Negotiating Galops and Rapide Plat without being separated, pilots and their men began to come aboard the raft, near Aultsville to run the Long Sault Rapids.
Unable to pass these rapids through slides as was done on the Ottawa River, the timber drams were separated out in a long line above Cat Island.
Taking the southern channel rather than the North Sault favored by thrillseeking passenger steamers, the drams were now ready to be steered through the channel. Unlike the steamers that were said to go over the rapids, the drams went through them.
And even though the South channel presented less turbulence than the North, as many as 50 men would be secured to footholds at the end of their long oars, steering with all their strength.
T.R. Glover wrote, \"It took expert use of the long oars at bow and stern to make the drams take the turns.
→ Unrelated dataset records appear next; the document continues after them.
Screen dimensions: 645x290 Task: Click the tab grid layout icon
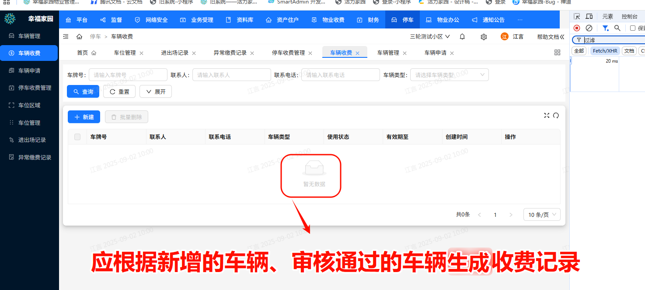pyautogui.click(x=557, y=53)
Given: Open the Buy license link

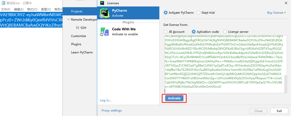Looking at the screenshot, I should coord(276,13).
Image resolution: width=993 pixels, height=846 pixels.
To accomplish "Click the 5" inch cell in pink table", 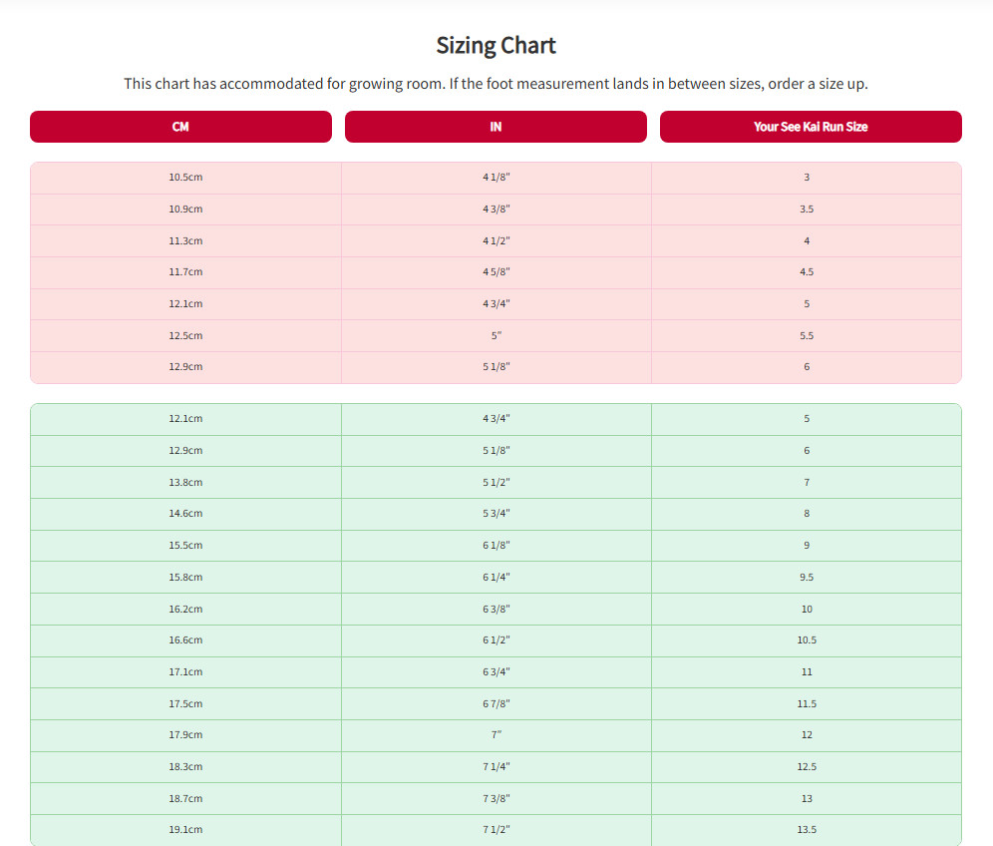I will [x=497, y=335].
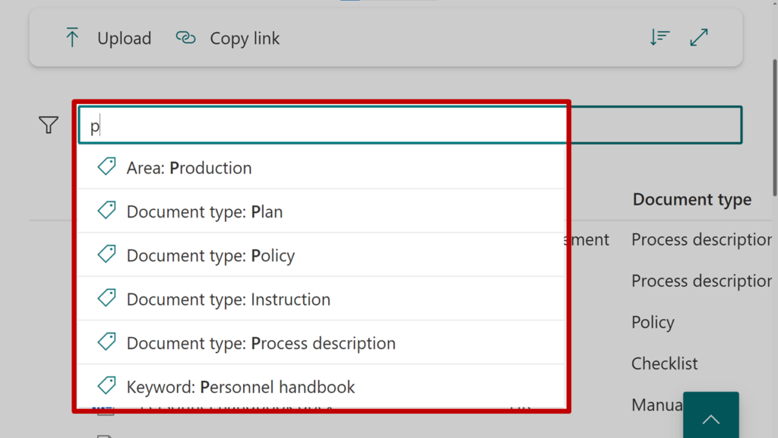Click tag icon beside Document type: Plan
This screenshot has height=438, width=778.
pyautogui.click(x=107, y=211)
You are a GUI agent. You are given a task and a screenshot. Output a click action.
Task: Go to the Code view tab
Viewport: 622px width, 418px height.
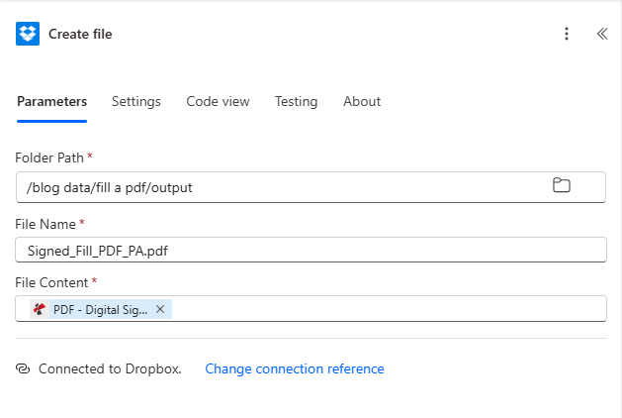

At the foot of Long Sault Island...the drams went through the only sharp pitch of the South Sault.\"
Through the Sault, the rafts were reassembled at Cornwall, where they would let off their crews under the direction of such men as Cornwall police chief and partime lumberman Allan Cameron. The rafts would now continue on their way to Lake St. Francis, Montreal and finally Wolfe\'s Cove at Quebec City.>>

Bourth (X)
Local time: 01:43
Native speaker of: Native in EnglishEnglish
PRO pts in category: 154
Grading comment
thanks!

Peer comments on this answer (and responses from the answerer)
agree  Graham macLachlan: convinced!
21 mins

agree  Hacene
58 mins

agree  Jane Lamb-Ruiz (X): yes but in the sentence it would be were loosely floated down the river to the town...context...:)
1 hr
  -> ... were floated loose ... or some such. Once the Asker has the right terminology at his f'tips, up to him to find the wording.